Why use a random password generator?
Humans are poor at being random. When we create passwords, we instinctively reach for patterns — birthdays, pet names, keyboard walks like "qwerty123". Attackers know this and exploit it with dictionary attacks that crack predictable passwords in seconds.
A cryptographic password generator eliminates that bias entirely. It produces a string that is statistically impossible to predict or guess.
What makes a password secure?
- Length: At least 16 characters. 12 is the practical minimum.
- Complexity: A mix of uppercase, lowercase, numbers, and symbols.
- Uniqueness: No dictionary words, no personal dates, different for every account.
How the strength checker works
Most online password checkers are a privacy risk in themselves — they send your password to a server to analyse it. This tool does not do that. Everything runs locally, inside your browser.
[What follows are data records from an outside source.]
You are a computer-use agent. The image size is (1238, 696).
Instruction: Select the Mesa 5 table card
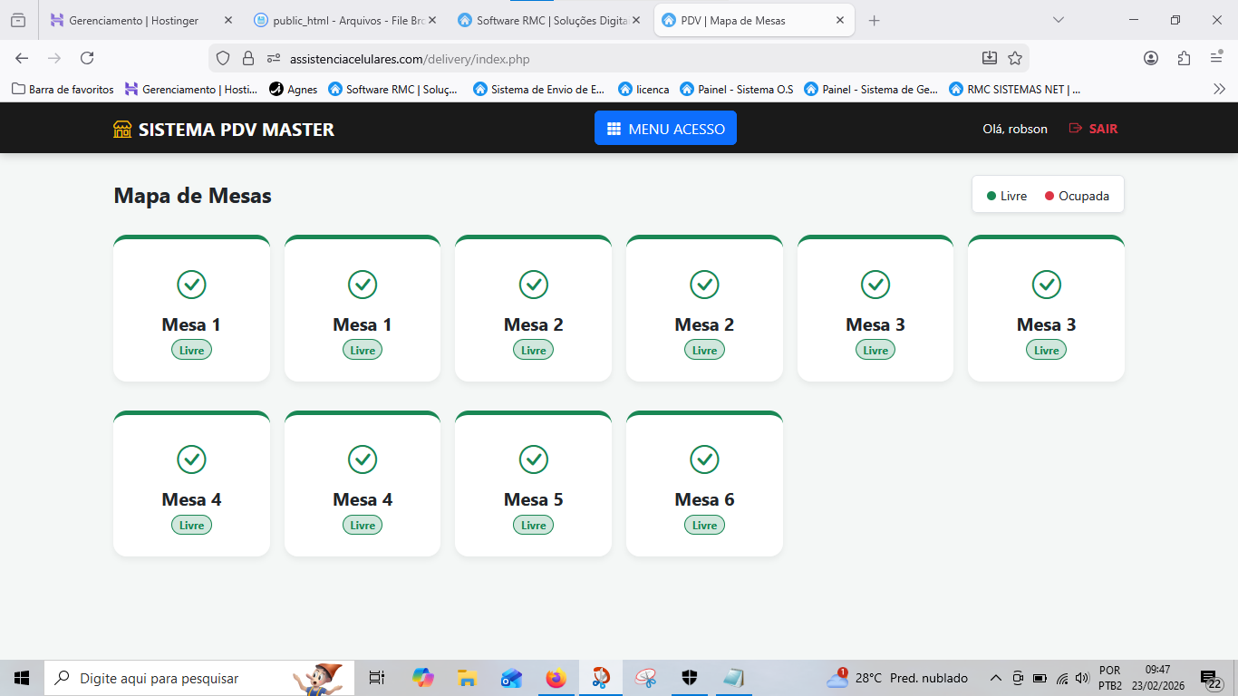click(533, 484)
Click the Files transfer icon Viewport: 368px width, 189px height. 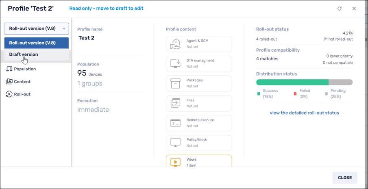175,103
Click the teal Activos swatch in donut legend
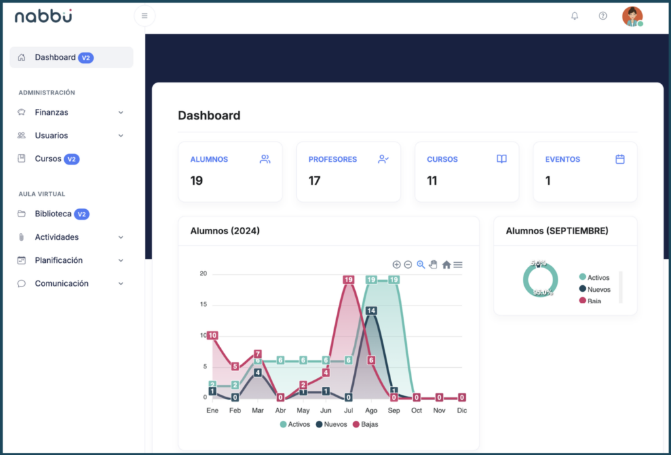Screen dimensions: 671x455 [583, 277]
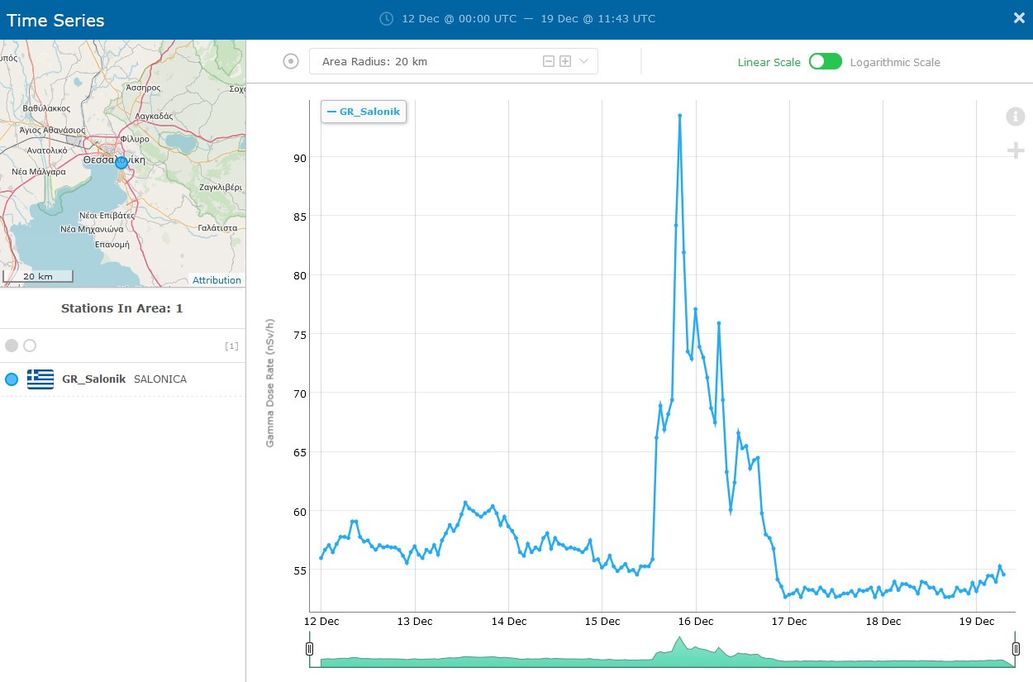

You can disconnect from the internet and it still works.
Data breach check (k-Anonymity)
To check whether your password has appeared in a known breach, we use a privacy-preserving technique called k-Anonymity:
- Your password is hashed locally using SHA-1.
- Only the first 5 characters of that hash are sent to the Have I Been Pwned API.
- The API returns hundreds of partial hash matches. Your browser finds the specific match locally — the full hash never leaves your device.
Result: neither we nor the API ever know what password you entered.
Habits that actually protect your accounts
- Use a password manager: Don't try to memorise complex passwords. Tools like Bitwarden or Proton Pass store them securely and fill them automatically.
- Enable two-factor authentication: Even if a password leaks, 2FA stops attackers from getting in without a second device.
- Unique password per site: If one service gets breached, attackers can't reuse those credentials anywhere else.